**What you will do:** What you return must be exactly the lines from the one containing "[More options for Boiled Lobster] (694, 1314)" through the close of the listing, both included.

**Records shown:**
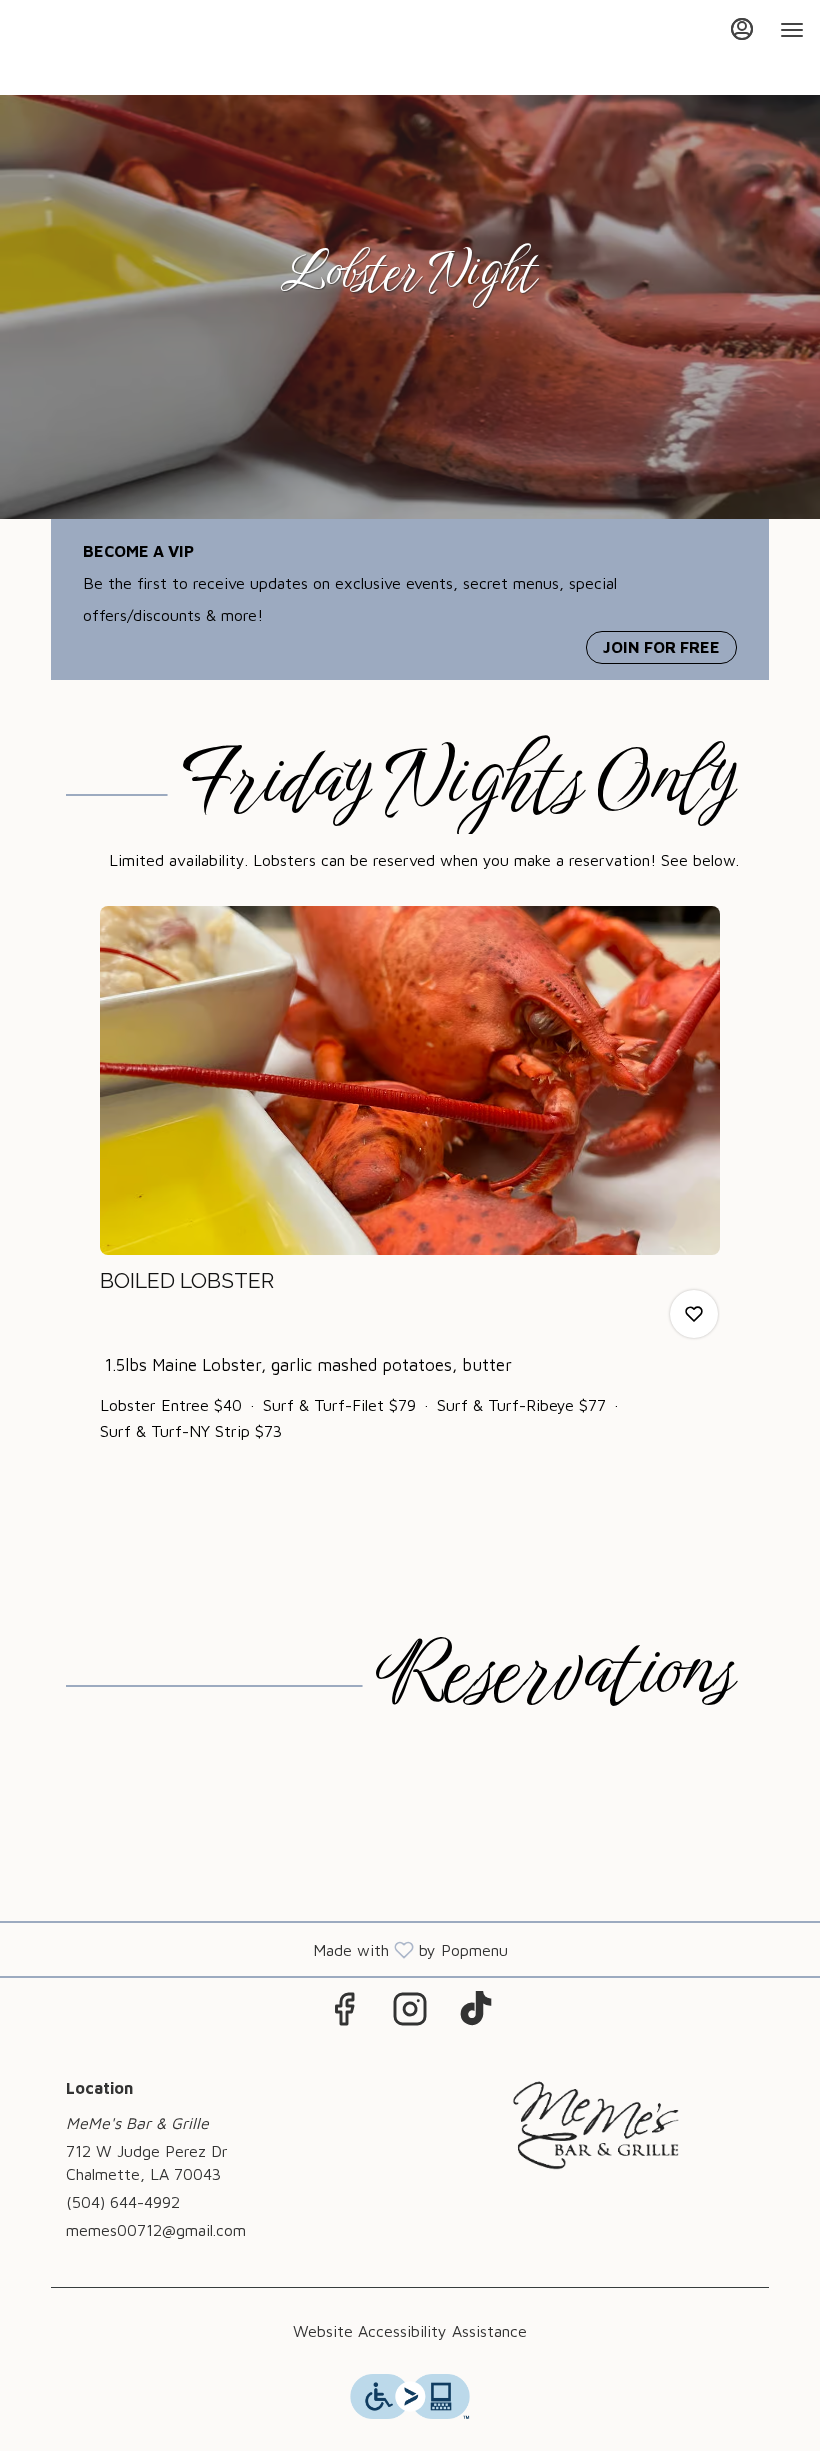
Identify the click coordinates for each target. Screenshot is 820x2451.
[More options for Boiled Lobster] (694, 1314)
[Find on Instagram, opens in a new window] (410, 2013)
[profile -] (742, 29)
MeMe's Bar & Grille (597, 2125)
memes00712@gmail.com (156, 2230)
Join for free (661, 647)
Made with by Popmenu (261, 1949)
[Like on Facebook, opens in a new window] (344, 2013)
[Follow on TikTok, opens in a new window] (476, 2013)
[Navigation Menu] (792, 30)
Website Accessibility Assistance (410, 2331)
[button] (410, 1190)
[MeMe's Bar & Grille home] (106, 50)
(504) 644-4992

**Response for this exercise:**
[More options for Boiled Lobster] (694, 1314)
[Find on Instagram, opens in a new window] (410, 2013)
[profile -] (742, 29)
MeMe's Bar & Grille (597, 2125)
memes00712@gmail.com (156, 2230)
Join for free (661, 647)
Made with by Popmenu (261, 1949)
[Like on Facebook, opens in a new window] (344, 2013)
[Follow on TikTok, opens in a new window] (476, 2013)
[Navigation Menu] (792, 30)
Website Accessibility Assistance (410, 2331)
[button] (410, 1190)
[MeMe's Bar & Grille home] (106, 50)
(504) 644-4992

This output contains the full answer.